Esercizio 1: Estrai dall'articolo su Iris Ceramica Group il passo che va da "Nella loro prima" fino a "aggiunge Romano Minozzi." compreso.

Testo proposto:
•••

Nella loro prima intervista «in coppia» dopo molti anni di lavoro fianco a fianco, Romano Minozzi, fondatore e presidente di Iris Ceramica Group, e la figlia Federica, che da oltre un ventennio lo affianca in ruoli dirigenziali e dal 2017 è ceo del gruppo, ammettono all’unisono che «siamo molto diversi, ma complementari». Federica, fresca della nomina di Cavaliere del Lavoro ricevuta venerdì 30 maggio, spiega meglio: «Vedere le cose da due punti di vista differenti aiuta ad avere una visione più completa. La soluzione che troviamo è migliore delle idee singole. E poi io sto ancora imparando tanto dal papà». «Siamo diversi, ma abbiamo un dialogo aperto, sistematico e continuo, siamo sempre a pranzo insieme», aggiunge Romano Minozzi.

La formula del «doppio timoniere», insieme a una taglia importante e a una solidità di bilanci e di strategie rafforzatisi nel tempo, consente al gruppo di Fiorano Modenese che produce lastre ceramiche premium di navigare con sicurezza nel mare di un’economia ancora incerta. «Il 2024 è stato un anno in leggero calo, circa del 10% — spiega Federica Minozzi —. Abbiamo chiuso a 400 milioni (bilancio consolidato, ndr), rispetto ai 430 del 2023. Le ragioni sono i mercati fermi, i tassi molto alti, e poi noi abbiamo fatto diversi ammortamenti importanti che hanno eroso l’utile. L’ebidta si attesta invece al 13%».

•••

Esercizio 2: Nell'elenco, riscrivi per intero tutte le righe dalla riga con "Pick the bullet" fino alla riga con "tap(305, 522)" compresa, aggiungendo 96 a ogni numero delle coordinate date come risposta. Restituisci soltanto queste righe.

•••

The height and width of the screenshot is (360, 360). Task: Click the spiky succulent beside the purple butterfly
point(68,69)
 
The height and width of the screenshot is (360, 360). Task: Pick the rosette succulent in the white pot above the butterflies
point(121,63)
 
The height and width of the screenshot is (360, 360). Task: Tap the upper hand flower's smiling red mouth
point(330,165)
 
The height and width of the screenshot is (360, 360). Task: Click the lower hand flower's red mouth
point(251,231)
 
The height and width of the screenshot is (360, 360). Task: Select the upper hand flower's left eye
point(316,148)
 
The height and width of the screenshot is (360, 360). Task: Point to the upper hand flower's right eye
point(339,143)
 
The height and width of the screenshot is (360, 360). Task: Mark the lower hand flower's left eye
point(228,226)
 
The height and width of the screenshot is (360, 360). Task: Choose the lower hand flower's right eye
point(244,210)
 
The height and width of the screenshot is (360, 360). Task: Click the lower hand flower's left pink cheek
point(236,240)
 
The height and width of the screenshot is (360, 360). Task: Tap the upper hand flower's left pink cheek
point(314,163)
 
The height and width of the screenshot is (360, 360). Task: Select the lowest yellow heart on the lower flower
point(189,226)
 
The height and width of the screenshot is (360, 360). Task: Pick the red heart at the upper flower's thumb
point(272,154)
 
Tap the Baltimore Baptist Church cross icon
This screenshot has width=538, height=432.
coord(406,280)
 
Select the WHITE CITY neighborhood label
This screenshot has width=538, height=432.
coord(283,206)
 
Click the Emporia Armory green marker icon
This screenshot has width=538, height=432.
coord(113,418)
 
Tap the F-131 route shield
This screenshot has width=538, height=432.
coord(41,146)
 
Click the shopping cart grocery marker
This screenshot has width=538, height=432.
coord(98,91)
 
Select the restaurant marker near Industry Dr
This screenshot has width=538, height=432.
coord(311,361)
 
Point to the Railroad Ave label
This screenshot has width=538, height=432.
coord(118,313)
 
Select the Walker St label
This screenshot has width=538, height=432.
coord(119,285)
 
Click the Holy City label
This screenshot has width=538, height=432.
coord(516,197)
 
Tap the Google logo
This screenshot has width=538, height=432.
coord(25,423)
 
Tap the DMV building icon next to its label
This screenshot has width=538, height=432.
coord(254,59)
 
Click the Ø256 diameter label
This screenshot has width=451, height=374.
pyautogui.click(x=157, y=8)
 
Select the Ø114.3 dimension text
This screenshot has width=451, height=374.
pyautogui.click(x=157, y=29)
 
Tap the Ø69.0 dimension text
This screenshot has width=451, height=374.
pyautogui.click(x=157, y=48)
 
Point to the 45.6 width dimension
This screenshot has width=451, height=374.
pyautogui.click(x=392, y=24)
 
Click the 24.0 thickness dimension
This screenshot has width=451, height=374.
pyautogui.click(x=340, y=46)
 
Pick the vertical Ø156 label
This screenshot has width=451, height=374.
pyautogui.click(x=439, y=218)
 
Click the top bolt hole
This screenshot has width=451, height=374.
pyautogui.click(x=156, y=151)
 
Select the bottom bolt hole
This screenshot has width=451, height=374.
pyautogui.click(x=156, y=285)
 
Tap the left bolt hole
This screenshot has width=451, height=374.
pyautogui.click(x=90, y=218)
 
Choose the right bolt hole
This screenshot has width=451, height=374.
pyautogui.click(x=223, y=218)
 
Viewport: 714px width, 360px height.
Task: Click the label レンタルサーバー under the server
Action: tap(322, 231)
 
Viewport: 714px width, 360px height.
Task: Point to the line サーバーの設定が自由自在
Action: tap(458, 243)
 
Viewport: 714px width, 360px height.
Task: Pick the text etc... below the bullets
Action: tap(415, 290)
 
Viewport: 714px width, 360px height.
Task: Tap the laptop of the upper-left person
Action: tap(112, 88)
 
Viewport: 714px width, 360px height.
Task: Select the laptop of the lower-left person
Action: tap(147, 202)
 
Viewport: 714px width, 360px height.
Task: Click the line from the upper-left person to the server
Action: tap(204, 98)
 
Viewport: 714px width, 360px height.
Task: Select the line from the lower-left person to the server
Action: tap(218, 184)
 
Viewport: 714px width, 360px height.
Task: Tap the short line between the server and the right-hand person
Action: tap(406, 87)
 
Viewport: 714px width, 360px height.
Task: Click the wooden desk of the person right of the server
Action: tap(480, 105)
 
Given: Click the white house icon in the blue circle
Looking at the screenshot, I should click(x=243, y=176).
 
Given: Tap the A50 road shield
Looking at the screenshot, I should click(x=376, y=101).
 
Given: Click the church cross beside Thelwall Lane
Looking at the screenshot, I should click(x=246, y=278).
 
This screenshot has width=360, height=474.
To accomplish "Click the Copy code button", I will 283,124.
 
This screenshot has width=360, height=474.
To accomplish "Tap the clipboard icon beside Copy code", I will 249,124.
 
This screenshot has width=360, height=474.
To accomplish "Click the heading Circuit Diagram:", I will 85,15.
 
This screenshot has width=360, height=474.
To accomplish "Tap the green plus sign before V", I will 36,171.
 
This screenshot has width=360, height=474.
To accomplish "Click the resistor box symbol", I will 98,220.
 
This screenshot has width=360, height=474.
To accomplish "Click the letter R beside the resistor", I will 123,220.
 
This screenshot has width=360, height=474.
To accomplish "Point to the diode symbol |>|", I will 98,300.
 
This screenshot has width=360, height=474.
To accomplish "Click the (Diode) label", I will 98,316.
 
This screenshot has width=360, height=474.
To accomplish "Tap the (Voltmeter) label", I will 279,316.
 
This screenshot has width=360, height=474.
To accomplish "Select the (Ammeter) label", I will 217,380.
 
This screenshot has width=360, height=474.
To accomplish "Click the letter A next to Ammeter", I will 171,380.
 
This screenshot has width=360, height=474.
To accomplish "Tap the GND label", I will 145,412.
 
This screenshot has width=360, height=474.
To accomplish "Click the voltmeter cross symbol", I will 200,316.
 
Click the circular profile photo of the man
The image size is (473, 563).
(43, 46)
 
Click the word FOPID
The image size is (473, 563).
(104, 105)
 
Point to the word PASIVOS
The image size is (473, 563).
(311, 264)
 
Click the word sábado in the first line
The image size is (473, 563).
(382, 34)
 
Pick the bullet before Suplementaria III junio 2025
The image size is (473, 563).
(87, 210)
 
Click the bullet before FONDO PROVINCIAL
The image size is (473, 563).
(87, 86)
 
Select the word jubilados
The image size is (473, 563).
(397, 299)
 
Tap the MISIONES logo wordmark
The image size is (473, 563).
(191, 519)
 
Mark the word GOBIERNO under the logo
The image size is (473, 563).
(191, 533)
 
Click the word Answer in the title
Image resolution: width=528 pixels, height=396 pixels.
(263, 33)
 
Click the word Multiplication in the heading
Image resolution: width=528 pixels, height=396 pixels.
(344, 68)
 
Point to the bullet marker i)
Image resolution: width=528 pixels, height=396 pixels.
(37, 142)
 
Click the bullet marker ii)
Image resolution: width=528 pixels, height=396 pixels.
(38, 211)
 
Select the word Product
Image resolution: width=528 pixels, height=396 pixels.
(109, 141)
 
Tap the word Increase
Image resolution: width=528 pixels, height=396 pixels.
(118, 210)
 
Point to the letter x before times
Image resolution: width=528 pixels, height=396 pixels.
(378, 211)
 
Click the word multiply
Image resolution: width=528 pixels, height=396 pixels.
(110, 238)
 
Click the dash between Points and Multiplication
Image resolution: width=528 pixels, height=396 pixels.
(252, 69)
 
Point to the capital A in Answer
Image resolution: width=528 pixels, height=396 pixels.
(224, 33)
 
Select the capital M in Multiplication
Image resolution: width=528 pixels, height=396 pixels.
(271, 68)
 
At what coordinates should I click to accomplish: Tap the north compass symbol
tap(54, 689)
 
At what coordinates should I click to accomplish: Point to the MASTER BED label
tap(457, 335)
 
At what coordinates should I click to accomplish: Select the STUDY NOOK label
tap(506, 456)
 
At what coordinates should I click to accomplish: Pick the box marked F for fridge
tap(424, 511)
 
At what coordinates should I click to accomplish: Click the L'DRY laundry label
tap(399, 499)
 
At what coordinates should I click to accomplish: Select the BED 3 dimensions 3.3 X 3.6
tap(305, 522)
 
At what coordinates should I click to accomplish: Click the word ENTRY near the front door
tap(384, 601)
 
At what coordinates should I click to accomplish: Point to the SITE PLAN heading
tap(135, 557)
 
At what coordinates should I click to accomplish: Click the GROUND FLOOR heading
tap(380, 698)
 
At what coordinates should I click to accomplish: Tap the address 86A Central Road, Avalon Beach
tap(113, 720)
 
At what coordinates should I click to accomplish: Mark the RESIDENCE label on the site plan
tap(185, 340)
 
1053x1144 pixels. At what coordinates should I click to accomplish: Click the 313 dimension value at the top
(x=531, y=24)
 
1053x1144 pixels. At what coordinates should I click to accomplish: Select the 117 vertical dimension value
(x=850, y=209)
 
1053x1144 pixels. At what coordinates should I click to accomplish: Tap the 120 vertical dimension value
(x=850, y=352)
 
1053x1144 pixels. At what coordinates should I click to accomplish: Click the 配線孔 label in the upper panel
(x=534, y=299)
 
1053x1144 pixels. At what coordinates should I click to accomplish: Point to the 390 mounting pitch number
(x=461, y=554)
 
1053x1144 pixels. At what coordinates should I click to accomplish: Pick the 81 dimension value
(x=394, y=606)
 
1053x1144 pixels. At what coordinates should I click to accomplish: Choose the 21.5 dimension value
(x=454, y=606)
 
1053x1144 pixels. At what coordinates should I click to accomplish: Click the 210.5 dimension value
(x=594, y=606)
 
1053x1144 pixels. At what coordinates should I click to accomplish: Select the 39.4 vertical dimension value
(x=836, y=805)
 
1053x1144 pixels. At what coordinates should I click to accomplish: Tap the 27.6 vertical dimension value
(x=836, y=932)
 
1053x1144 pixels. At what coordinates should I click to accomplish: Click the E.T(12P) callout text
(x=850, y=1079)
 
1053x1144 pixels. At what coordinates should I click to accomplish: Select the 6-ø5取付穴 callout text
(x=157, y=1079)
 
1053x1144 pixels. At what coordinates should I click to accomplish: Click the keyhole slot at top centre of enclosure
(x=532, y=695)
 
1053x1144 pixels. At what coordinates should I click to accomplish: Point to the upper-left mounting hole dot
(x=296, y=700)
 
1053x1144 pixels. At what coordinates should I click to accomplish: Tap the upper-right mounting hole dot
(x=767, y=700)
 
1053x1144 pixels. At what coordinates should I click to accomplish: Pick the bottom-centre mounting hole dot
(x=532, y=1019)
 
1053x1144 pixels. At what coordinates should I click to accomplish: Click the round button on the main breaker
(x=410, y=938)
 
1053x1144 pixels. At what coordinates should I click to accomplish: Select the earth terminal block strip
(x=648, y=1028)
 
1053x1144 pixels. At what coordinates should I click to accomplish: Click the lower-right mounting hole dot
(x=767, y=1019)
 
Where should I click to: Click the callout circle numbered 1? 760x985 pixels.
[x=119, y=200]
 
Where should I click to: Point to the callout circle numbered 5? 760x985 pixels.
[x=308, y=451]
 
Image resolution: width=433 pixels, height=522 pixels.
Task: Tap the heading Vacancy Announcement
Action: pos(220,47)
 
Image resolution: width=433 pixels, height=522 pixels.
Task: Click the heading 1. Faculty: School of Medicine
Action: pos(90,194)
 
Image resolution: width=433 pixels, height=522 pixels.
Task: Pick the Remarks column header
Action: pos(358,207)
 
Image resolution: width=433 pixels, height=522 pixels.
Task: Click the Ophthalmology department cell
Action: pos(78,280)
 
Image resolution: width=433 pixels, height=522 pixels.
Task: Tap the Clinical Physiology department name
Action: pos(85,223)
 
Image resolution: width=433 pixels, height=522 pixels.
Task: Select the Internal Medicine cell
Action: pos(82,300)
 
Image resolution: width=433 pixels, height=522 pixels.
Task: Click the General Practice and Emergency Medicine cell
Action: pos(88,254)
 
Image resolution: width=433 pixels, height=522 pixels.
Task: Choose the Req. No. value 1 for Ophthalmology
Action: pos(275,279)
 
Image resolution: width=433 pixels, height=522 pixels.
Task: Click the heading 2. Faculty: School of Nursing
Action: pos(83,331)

•••

Risultato 1:
Nella loro prima intervista «in coppia» dopo molti anni di lavoro fianco a fianco, Romano Minozzi, fondatore e presidente di Iris Ceramica Group, e la figlia Federica, che da oltre un ventennio lo affianca in ruoli dirigenziali e dal 2017 è ceo del gruppo, ammettono all’unisono che «siamo molto diversi, ma complementari». Federica, fresca della nomina di Cavaliere del Lavoro ricevuta venerdì 30 maggio, spiega meglio: «Vedere le cose da due punti di vista differenti aiuta ad avere una visione più completa. La soluzione che troviamo è migliore delle idee singole. E poi io sto ancora imparando tanto dal papà». «Siamo diversi, ma abbiamo un dialogo aperto, sistematico e continuo, siamo sempre a pranzo insieme», aggiunge Romano Minozzi.

Risultato 2:
Pick the bullet before Suplementaria III junio 2025
The image size is (473, 563).
(183, 306)
 
Click the bullet before FONDO PROVINCIAL
The image size is (473, 563).
(183, 182)
 
Select the word jubilados
The image size is (473, 563).
(493, 395)
 
Tap the MISIONES logo wordmark
The image size is (473, 563).
(287, 615)
 
Mark the word GOBIERNO under the logo
The image size is (473, 563).
(287, 629)
 
Click the word Answer in the title
Image resolution: width=528 pixels, height=396 pixels.
(359, 129)
 
Click the word Multiplication in the heading
Image resolution: width=528 pixels, height=396 pixels.
(440, 164)
 
Point to the bullet marker i)
Image resolution: width=528 pixels, height=396 pixels.
(133, 238)
 
Click the bullet marker ii)
Image resolution: width=528 pixels, height=396 pixels.
(134, 307)
 
Select the word Product
Image resolution: width=528 pixels, height=396 pixels.
(205, 237)
 
Tap the word Increase
Image resolution: width=528 pixels, height=396 pixels.
(214, 306)
 
Point to the letter x before times
Image resolution: width=528 pixels, height=396 pixels.
(474, 307)
 
Click the word multiply
Image resolution: width=528 pixels, height=396 pixels.
(206, 334)
 
Click the dash between Points and Multiplication
Image resolution: width=528 pixels, height=396 pixels.
(348, 165)
 
Point to the capital A in Answer
Image resolution: width=528 pixels, height=396 pixels.
(320, 129)
 
Select the capital M in Multiplication
Image resolution: width=528 pixels, height=396 pixels.
(367, 164)
 
At what coordinates should I click to accomplish: Tap the north compass symbol
tap(150, 785)
 
At what coordinates should I click to accomplish: Point to the MASTER BED label
tap(553, 431)
 
At what coordinates should I click to accomplish: Select the STUDY NOOK label
tap(602, 552)
 
At what coordinates should I click to accomplish: Pick the box marked F for fridge
tap(520, 607)
 
At what coordinates should I click to accomplish: Click the L'DRY laundry label
tap(495, 595)
 
At what coordinates should I click to accomplish: Select the BED 3 dimensions 3.3 X 3.6
tap(401, 618)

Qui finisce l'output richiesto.